Return, exactly and with nothing added, the line with "Task: Click the config" together with all lines after it through the end of the data below. No pictures belong in the copy.

-- Available data follows --

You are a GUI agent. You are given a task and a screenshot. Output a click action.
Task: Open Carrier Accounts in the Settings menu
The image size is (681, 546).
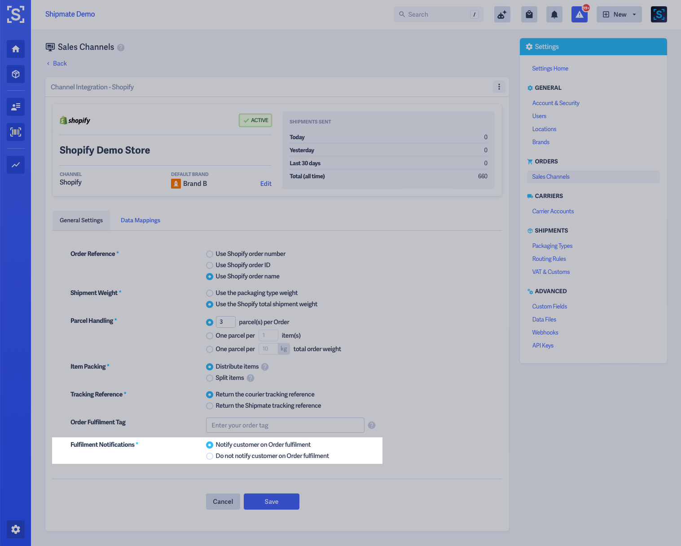point(553,211)
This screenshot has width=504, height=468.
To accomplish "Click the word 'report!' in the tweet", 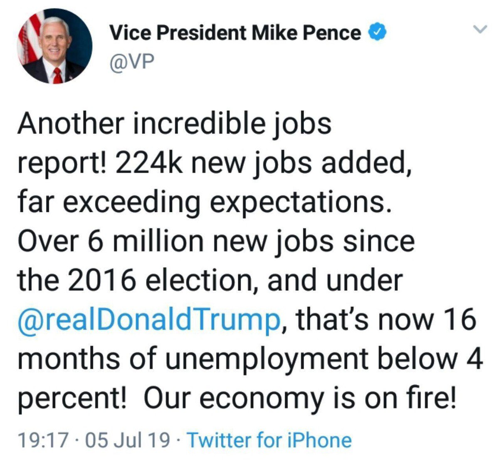I will pyautogui.click(x=62, y=163).
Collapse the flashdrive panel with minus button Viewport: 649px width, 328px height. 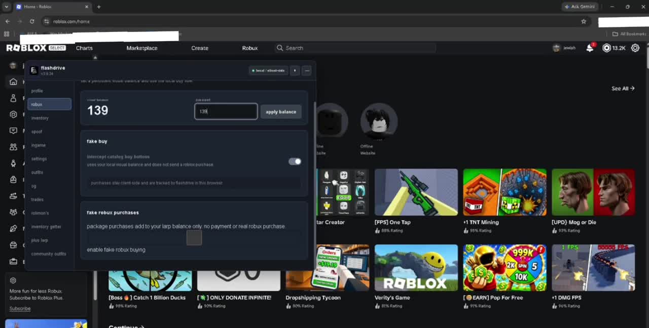(307, 71)
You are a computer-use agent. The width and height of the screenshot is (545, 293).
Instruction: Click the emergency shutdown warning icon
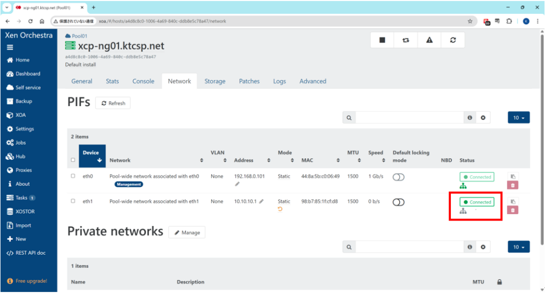[429, 40]
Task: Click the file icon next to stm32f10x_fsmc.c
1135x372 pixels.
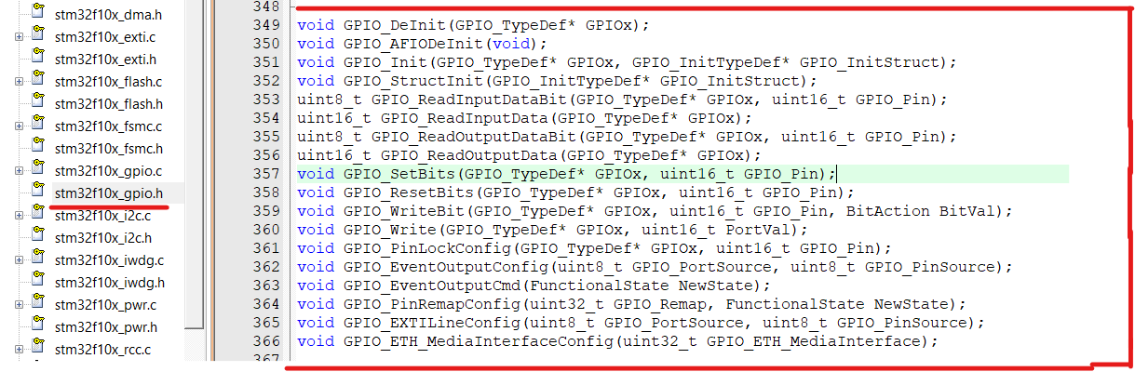Action: coord(38,124)
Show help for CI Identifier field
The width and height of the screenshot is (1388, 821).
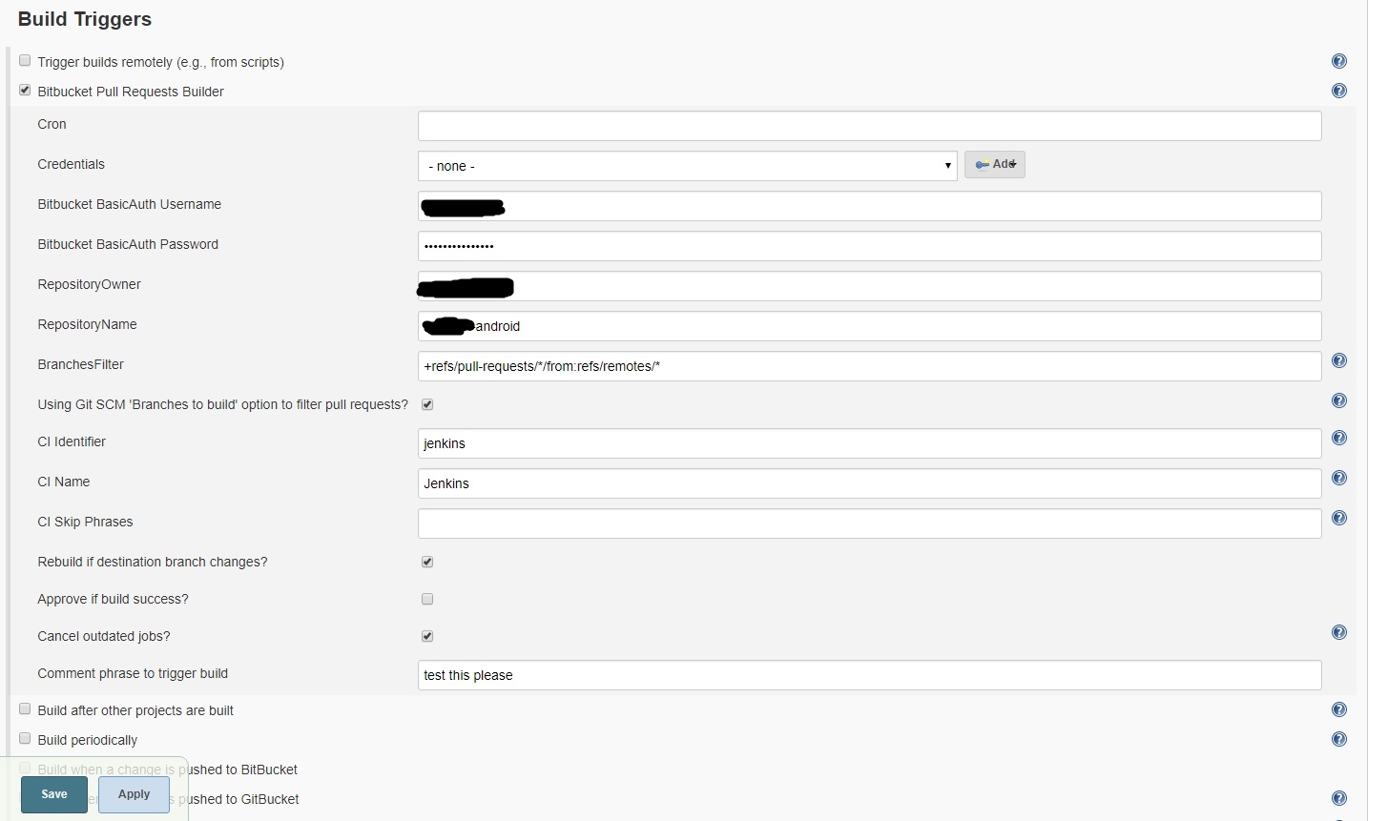[x=1338, y=439]
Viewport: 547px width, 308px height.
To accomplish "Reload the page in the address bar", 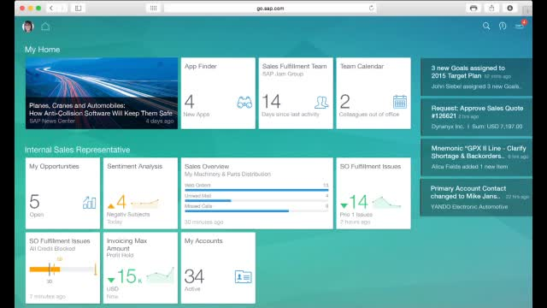I will 371,8.
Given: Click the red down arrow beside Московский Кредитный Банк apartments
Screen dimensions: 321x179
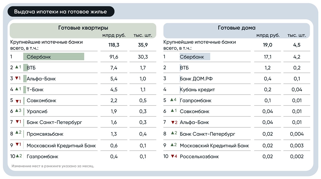Looking at the screenshot, I should pos(16,144).
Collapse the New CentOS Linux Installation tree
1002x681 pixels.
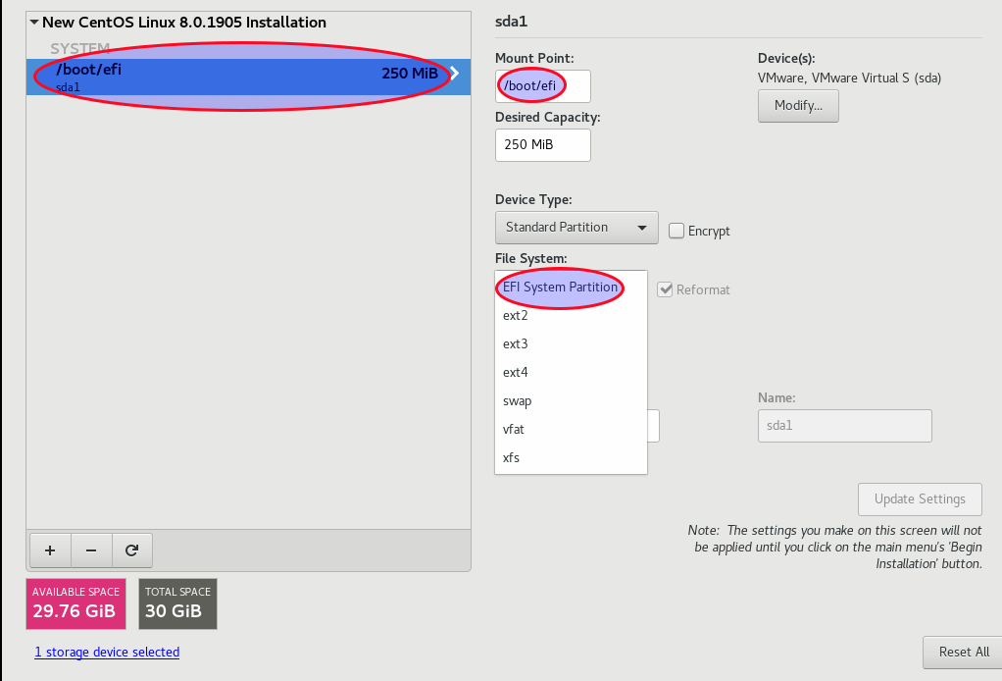coord(34,23)
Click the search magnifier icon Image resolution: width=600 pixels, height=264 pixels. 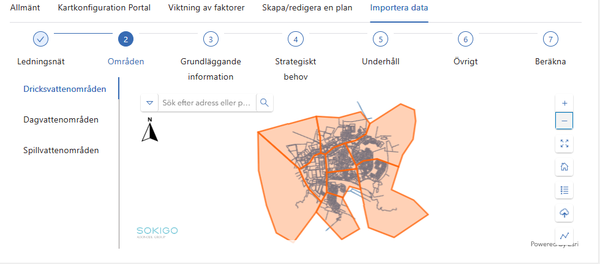pos(264,103)
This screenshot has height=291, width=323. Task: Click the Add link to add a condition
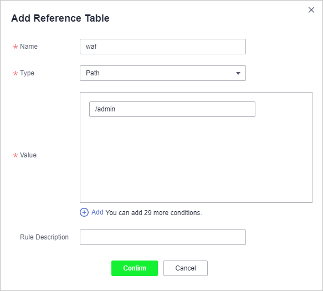[x=97, y=212]
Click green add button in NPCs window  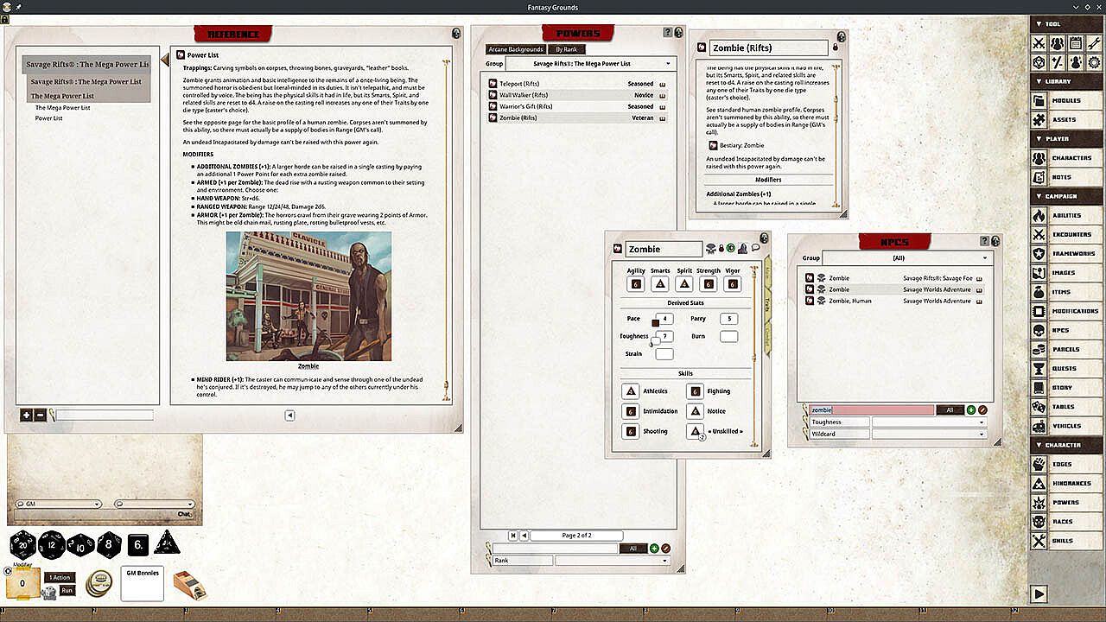970,410
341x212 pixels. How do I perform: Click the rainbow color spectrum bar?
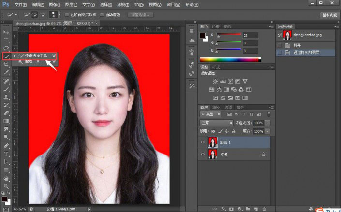pos(229,59)
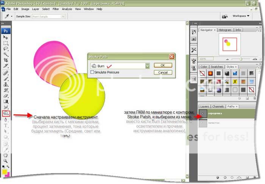265x184 pixels.
Task: Select the Type tool
Action: [x=6, y=125]
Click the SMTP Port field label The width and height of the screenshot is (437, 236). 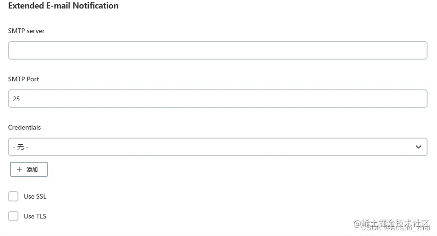click(x=24, y=79)
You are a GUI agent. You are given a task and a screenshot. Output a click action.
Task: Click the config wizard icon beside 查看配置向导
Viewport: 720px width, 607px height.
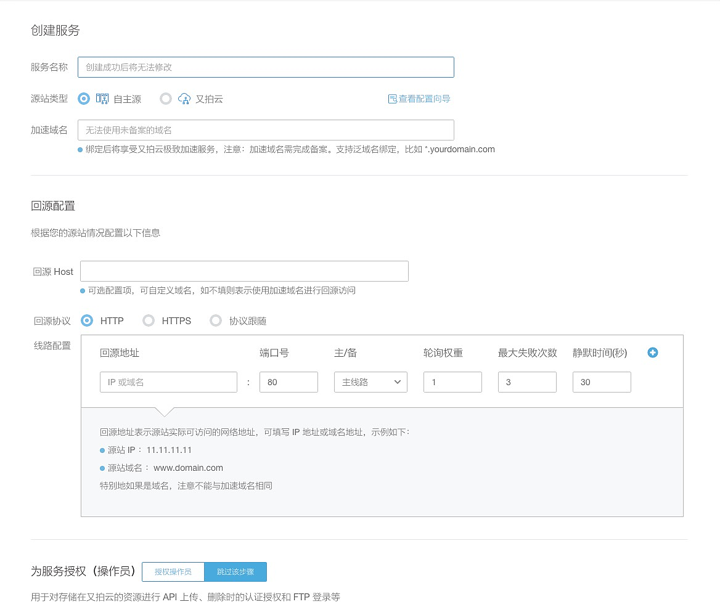[x=392, y=99]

-- Available data concluded --

### Task result
Task: Click the config wizard icon beside 查看配置向导
Viewport: 720px width, 607px height.
[x=392, y=99]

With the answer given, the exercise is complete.